WORKING DATA section start

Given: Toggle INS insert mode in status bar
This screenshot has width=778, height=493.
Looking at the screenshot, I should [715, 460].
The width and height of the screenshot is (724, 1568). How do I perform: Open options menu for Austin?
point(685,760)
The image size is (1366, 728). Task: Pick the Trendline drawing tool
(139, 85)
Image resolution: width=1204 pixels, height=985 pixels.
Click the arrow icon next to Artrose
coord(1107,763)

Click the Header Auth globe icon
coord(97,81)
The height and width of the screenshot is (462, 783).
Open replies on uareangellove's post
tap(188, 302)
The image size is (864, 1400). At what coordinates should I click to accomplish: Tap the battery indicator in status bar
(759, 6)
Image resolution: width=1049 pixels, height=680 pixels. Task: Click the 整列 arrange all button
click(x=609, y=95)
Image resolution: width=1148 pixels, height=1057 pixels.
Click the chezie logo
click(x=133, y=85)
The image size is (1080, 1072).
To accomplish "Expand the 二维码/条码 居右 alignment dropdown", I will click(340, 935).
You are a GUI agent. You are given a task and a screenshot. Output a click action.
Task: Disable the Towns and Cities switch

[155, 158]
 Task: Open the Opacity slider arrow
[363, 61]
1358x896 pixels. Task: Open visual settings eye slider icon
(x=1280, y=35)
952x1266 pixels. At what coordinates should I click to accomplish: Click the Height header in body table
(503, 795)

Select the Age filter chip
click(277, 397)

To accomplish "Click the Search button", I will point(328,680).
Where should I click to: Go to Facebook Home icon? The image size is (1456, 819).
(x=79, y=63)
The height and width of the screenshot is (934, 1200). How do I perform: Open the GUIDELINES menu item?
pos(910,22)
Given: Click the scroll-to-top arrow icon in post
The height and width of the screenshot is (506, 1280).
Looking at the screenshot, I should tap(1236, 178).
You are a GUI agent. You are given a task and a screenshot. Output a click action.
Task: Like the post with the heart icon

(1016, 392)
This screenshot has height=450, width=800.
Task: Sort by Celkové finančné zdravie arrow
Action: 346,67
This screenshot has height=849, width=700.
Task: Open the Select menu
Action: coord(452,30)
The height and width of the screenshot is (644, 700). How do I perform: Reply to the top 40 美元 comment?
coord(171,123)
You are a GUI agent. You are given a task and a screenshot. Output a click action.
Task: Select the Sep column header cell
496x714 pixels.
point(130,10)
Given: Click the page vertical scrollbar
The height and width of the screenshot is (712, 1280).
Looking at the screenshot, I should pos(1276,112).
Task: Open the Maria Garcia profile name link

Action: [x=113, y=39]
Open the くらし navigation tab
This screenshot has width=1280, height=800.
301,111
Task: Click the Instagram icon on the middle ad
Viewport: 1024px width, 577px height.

WORKING DATA section end

## EXERCISE BRIEF
The material shown above is to be retyped in full, without alteration.

## RESPONSE BELOW
Given: Toggle INS insert mode in status bar
This screenshot has width=778, height=493.
Looking at the screenshot, I should [715, 460].
The width and height of the screenshot is (724, 1568). How do I perform: Open options menu for Austin?
point(685,760)
The image size is (1366, 728). Task: Pick the Trendline drawing tool
(139, 85)
Image resolution: width=1204 pixels, height=985 pixels.
Click the arrow icon next to Artrose
coord(1107,763)

Click the Header Auth globe icon
coord(97,81)
The height and width of the screenshot is (462, 783).
Open replies on uareangellove's post
tap(188, 302)
The image size is (864, 1400). At what coordinates should I click to accomplish: Tap the battery indicator in status bar
(759, 6)
Image resolution: width=1049 pixels, height=680 pixels. Task: Click the 整列 arrange all button
click(x=609, y=95)
Image resolution: width=1148 pixels, height=1057 pixels.
Click the chezie logo
click(x=133, y=85)
The image size is (1080, 1072).
To accomplish "Expand the 二维码/条码 居右 alignment dropdown", I will click(340, 935).
You are a GUI agent. You are given a task and a screenshot. Output a click action.
Task: Disable the Towns and Cities switch

[155, 158]
 Task: Open the Opacity slider arrow
[363, 61]
1358x896 pixels. Task: Open visual settings eye slider icon
(x=1280, y=35)
952x1266 pixels. At what coordinates should I click to accomplish: Click the Height header in body table
(503, 795)

Select the Age filter chip
click(277, 397)

To accomplish "Click the Search button", I will point(328,680).
Where should I click to: Go to Facebook Home icon? The image size is (1456, 819).
(x=79, y=63)
The height and width of the screenshot is (934, 1200). How do I perform: Open the GUIDELINES menu item?
pos(910,22)
Given: Click the scroll-to-top arrow icon in post
The height and width of the screenshot is (506, 1280).
Looking at the screenshot, I should tap(1236, 178).
You are a GUI agent. You are given a task and a screenshot. Output a click action.
Task: Like the post with the heart icon

(1016, 392)
This screenshot has height=450, width=800.
Task: Sort by Celkové finančné zdravie arrow
Action: 346,67
This screenshot has height=849, width=700.
Task: Open the Select menu
Action: coord(452,30)
The height and width of the screenshot is (644, 700). How do I perform: Reply to the top 40 美元 comment?
coord(171,123)
You are a GUI agent. You are given a task and a screenshot. Output a click action.
Task: Select the Sep column header cell
496x714 pixels.
point(130,10)
Given: Click the page vertical scrollbar
The height and width of the screenshot is (712, 1280).
Looking at the screenshot, I should pos(1276,112).
Task: Open the Maria Garcia profile name link

Action: [x=113, y=39]
Open the くらし navigation tab
This screenshot has width=1280, height=800.
301,111
Task: Click the Instagram icon on the middle ad
Viewport: 1024px width, 577px height.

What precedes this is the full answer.